In contrast to the nervous system, liver, and fibroblasts, where lysosomes appear to play a key role in alterations of protein degradation associated with aging, the ubiquitin-dependent system is mainly responsible for protein degradation in skeletal muscle, especially in many muscle-wasting conditions (198, 199). During aging there is a progressive loss of muscle mass (200) that originates because of an imbalance between synthesis and degradation of proteins (reviewed in ref. 201). However, when basal rates of skeletal muscle protein turnover are analyzed, there is a significant reduction with age in both synthesis and degradation. Studies analyzing rates of protein synthesis by [¹⁴C]tyrosine incorporation into muscle, and degradation by urinary excretion of 3-methylhistidine, related to myofibrillar protein breakdown, have demonstrated that both processes significantly decrease in skeletal muscle of rats with age (202). The protein synthesis/degradation imbalance in senescence is only evident after induction of a catabolic state such as in starvation, denervation atrophy, cancer, acidosis or trauma, and reflect a failure to rapidly restore muscle protein after those circumstances (203). Those authors also demonstrated that muscle wasting resulted from increased proteolysis in normal rats, but it is caused by a decrease in protein synthesis in senescent rats. Under catabolic conditions only a small increase of cathepsin D and milli-calpain have been observed, but it does not modify total protein breakdown (204).

5.4. Eye lens

Another tissue where age-related changes in the activity of proteolytic systems has been studied is the eye lens. In the lens the proteolytic removal of damaged proteins may play an important role in maintaining the lens transparency (90, 205-207). Normal lenses have the ability to increase ubiquitin conjugation activity in response to oxidative stress, but that response is impaired in senescent lenses (92, 97). No changes in levels of ubiquitin conjugating enzymes in lenses were detected with age, but changes in their ability to respond to oxidative stress were found (97). The age-related decrease in the ability to mount a ubiquitin-dependent response upon oxidation may contribute to the accumulation of damaged proteins in the old lenses.

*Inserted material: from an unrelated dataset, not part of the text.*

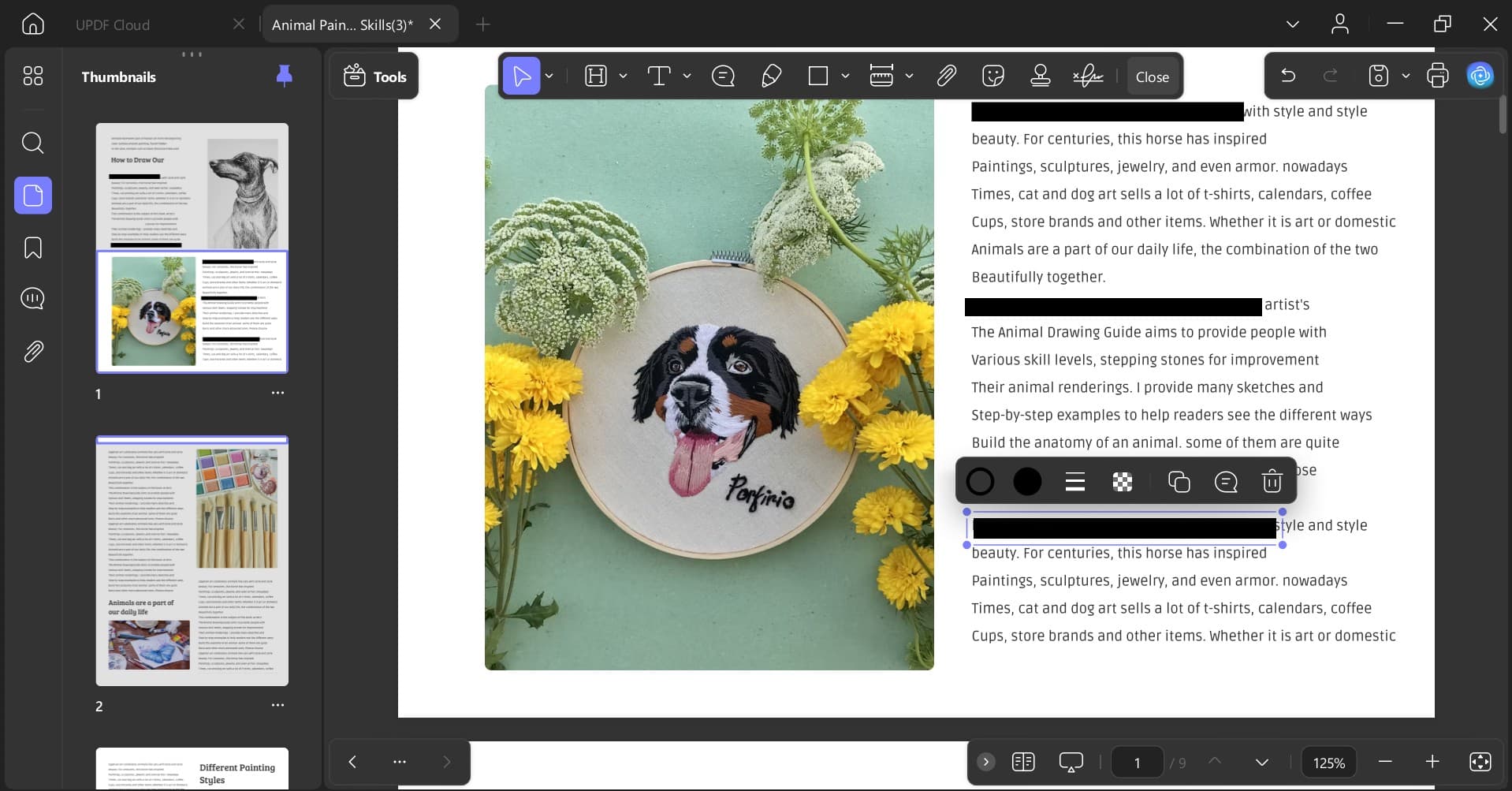Open the signature tool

Other proteolytic systems also decline with age in lens. Studies in cultured epithelial lens cells revealed that, after successive passages, there was a decrease in the proteolytic response to serum removal. This degradative defect mainly affects proteolysis of long-lived proteins suggesting that the degradative defect may be related with the hsc73-mediated lysosomal pathway of protein degradation (208).